[Opening INPUT FOR THIS TASK section]

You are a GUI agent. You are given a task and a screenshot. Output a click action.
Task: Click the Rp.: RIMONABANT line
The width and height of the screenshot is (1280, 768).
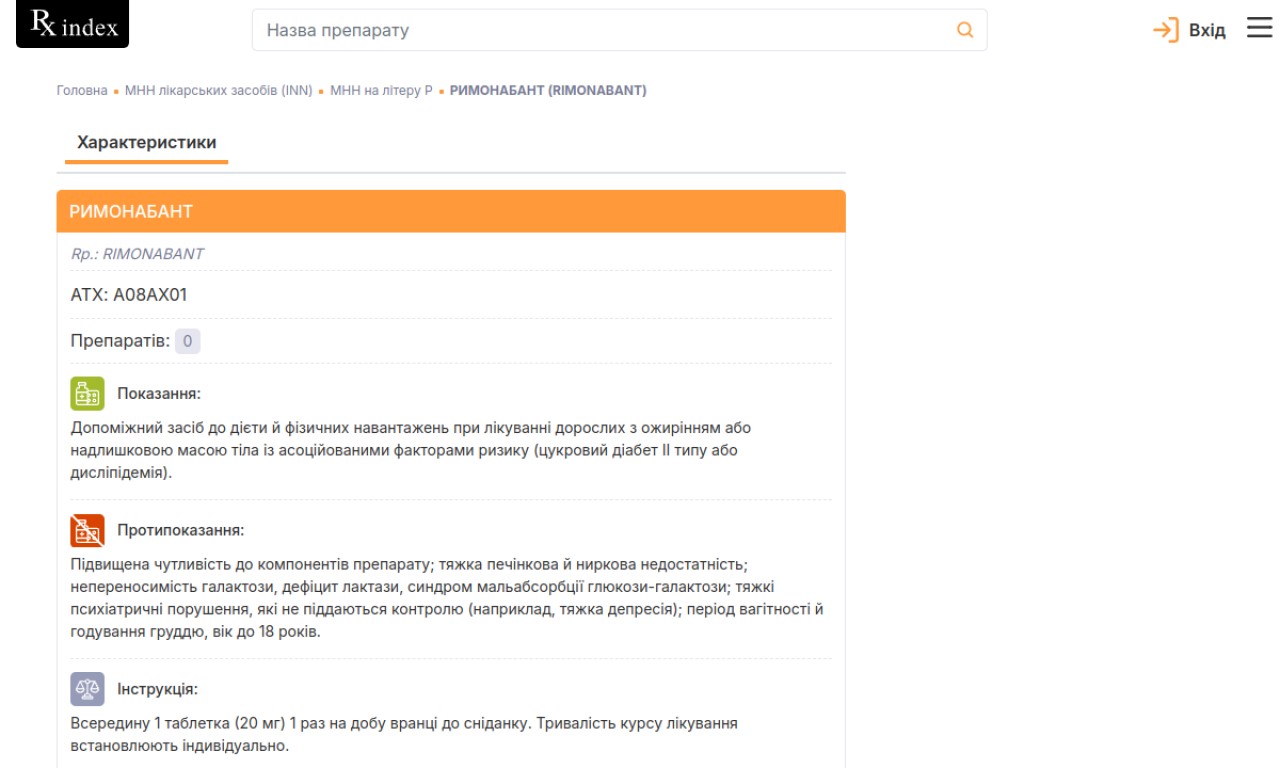tap(137, 254)
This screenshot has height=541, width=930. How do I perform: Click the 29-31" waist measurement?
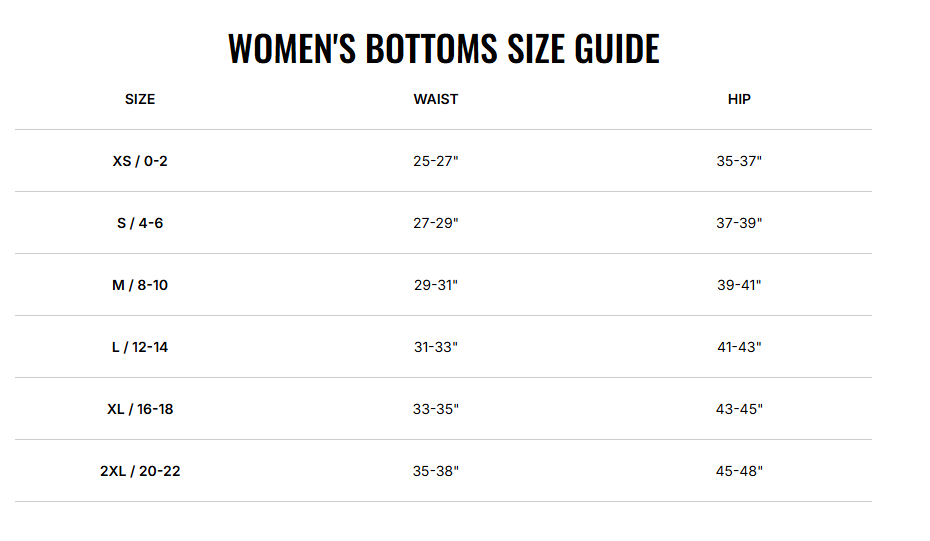(x=436, y=285)
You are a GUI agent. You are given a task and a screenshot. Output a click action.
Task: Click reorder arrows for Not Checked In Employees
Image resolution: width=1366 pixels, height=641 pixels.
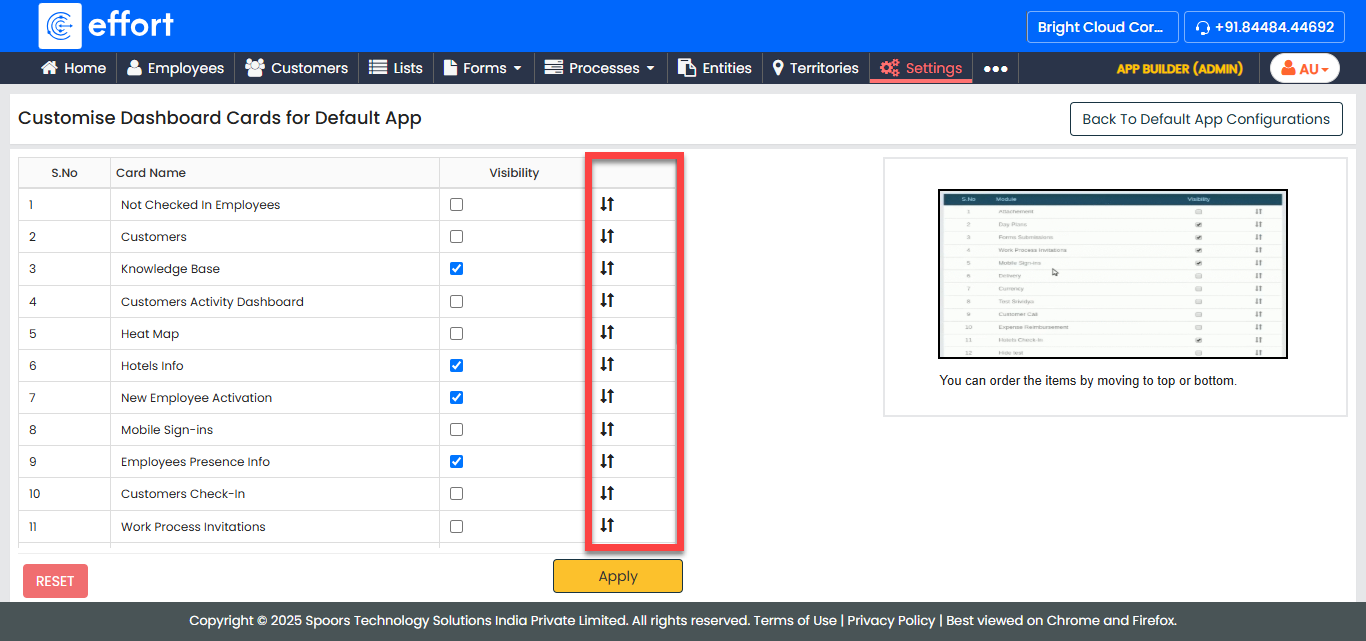click(607, 204)
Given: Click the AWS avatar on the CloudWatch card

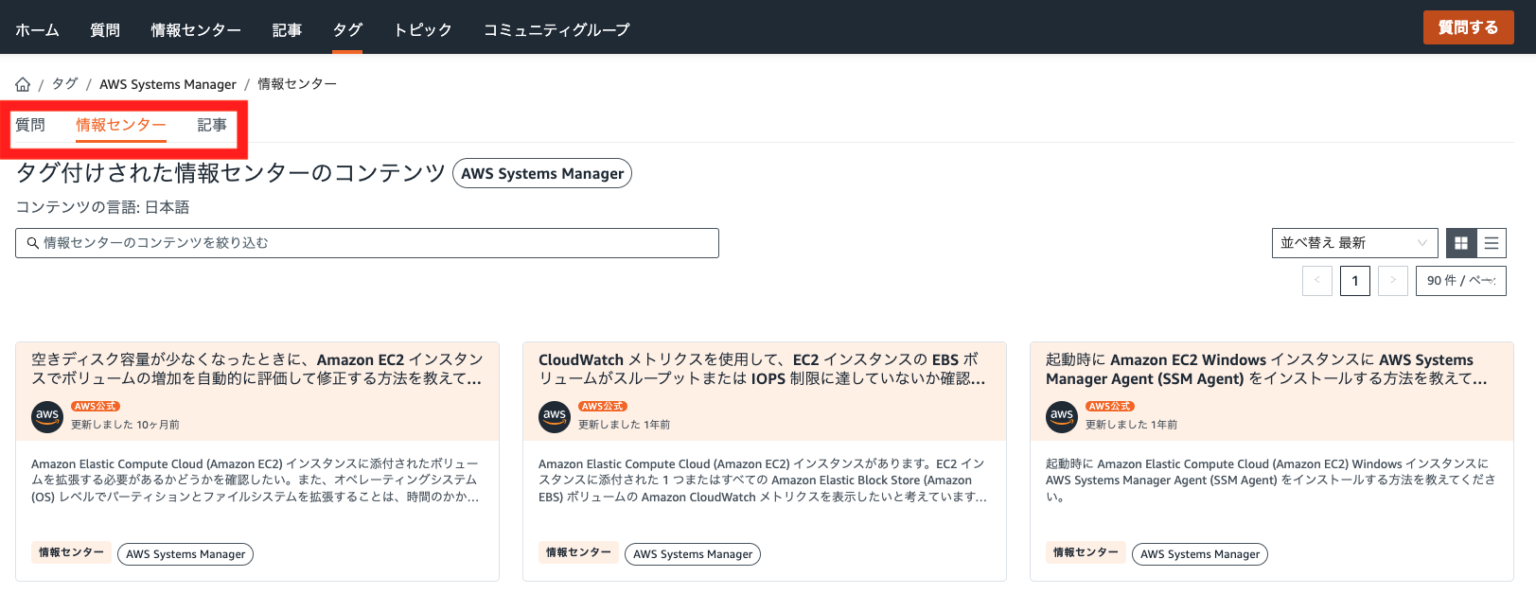Looking at the screenshot, I should coord(554,416).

[Closing INPUT FOR THIS TASK section]

ABOUT THIS TASK | Everything in the records except the pictures should be retyped exactly.

WORKED SOLUTION |
You are a GUI agent. You are given a task and a screenshot. Output a click action.
Task: Click the Rp.: RIMONABANT line
The width and height of the screenshot is (1280, 768).
tap(137, 254)
This screenshot has height=541, width=930. How do I perform: Click the 29-31" waist measurement?
(x=436, y=285)
You are a GUI agent. You are given a task and a screenshot. Output a click action.
Task: Click reorder arrows for Not Checked In Employees
Image resolution: width=1366 pixels, height=641 pixels.
click(607, 204)
Given: Click the AWS avatar on the CloudWatch card

Looking at the screenshot, I should coord(554,416).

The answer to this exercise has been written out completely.